I, along with everyone else, can say for certain that 2020 did not turn out the way I planned. I’m also very happy that I didn’t decide to be cheeky and pick “vision” as my word of the year. Because for a moment, I was thinking about it.
This year saw a lot of change, and not just because of the pandemic. The year started off with a bang by moving to my apartment, all by myself. Living alone was something I’d dreamed about for a long time, and it wasn’t until the end of 2019 that I finally felt I was ready. Not only was I financially secure enough to do so, but I finally felt like I had a good support outside of myself, but here in Austin, to live alone.
Two months later, I was trying to figure out how to move my work onto my dining room table. When we all went home, we thought it would be a few weeks, maybe two months. Now, nine months later, my day job isn’t expected to go back to the office until at least March 2021. I suspect it’ll be later.
I’m super grateful to have the job, especially in an industry that saw growth in this year. I know most people haven’t been that lucky. However, even with a job, there are moments of frustration. There have been plenty of tech issues this year that have frustrated me several times over.

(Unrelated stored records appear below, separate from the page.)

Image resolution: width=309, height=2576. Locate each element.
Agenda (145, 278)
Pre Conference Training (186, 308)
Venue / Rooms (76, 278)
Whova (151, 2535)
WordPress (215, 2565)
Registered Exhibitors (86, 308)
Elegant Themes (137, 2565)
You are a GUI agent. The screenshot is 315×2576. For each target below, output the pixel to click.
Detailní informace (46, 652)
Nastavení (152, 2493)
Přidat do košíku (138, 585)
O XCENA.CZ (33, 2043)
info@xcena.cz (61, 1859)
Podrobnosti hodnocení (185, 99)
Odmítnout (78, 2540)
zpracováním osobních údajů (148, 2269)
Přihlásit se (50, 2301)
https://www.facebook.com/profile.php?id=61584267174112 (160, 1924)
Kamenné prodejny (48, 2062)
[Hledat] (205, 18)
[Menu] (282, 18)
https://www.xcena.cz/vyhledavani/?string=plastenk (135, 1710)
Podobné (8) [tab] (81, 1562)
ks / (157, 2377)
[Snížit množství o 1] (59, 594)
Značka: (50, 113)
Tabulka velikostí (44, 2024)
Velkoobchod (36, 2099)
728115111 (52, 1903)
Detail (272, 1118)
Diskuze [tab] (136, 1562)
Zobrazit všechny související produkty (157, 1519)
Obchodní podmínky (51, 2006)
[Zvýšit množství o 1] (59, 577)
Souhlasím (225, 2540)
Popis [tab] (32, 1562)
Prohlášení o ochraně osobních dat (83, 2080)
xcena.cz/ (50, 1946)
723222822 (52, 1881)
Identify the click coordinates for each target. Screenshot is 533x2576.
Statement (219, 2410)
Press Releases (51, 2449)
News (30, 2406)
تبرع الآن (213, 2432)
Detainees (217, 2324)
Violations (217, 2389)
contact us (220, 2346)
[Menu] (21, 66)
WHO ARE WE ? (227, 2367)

Part of the frustration comes from the isolation of working from home and living alone. The moments I do get to see people are often tinged with sadness, realizing I don’t know the next time I’ll get to see someone again.
Not everything has been a mess though. As much as this year has sucked, there were good things. I’m lucky to still be able to afford rent, to have a job. I’m grateful for the friendships that grew stronger this year, and I’m super grateful for my boyfriend. In a year that could easily break up couples who didn’t live together (and those who might), that was never a moment where we were even close.
There’s something so simple about my relationship. We’re together and we’re committed to each other because I choose to date him and he chooses to date me every day. In a year where nothing was easy or simple or made sense, my relationship did. We had rough patches, as everyone does, but there is this sense of comfort I feel knowing I have him in my corner. There aren’t enough words to describe how grateful I am to have him in my life. I am sappy, but he is not, and I might be getting a little teary-eyed writing this.
While this year felt like a step back in terms of my health – there was a round of new medicine-related weight gain right before the quarantine weight gain hit – I also took steps to take care of me, starting with therapy.
Going back to therapy was something that I’ve felt the need to do for a few years now but never did. The pandemic finally changed that and I’m so glad I did. Please, do not take shame in taking care of your mental health you are worth it.
2020 is a year that I am grateful to leave behind. While there were good moments, I think we can all agree, this year was a mess.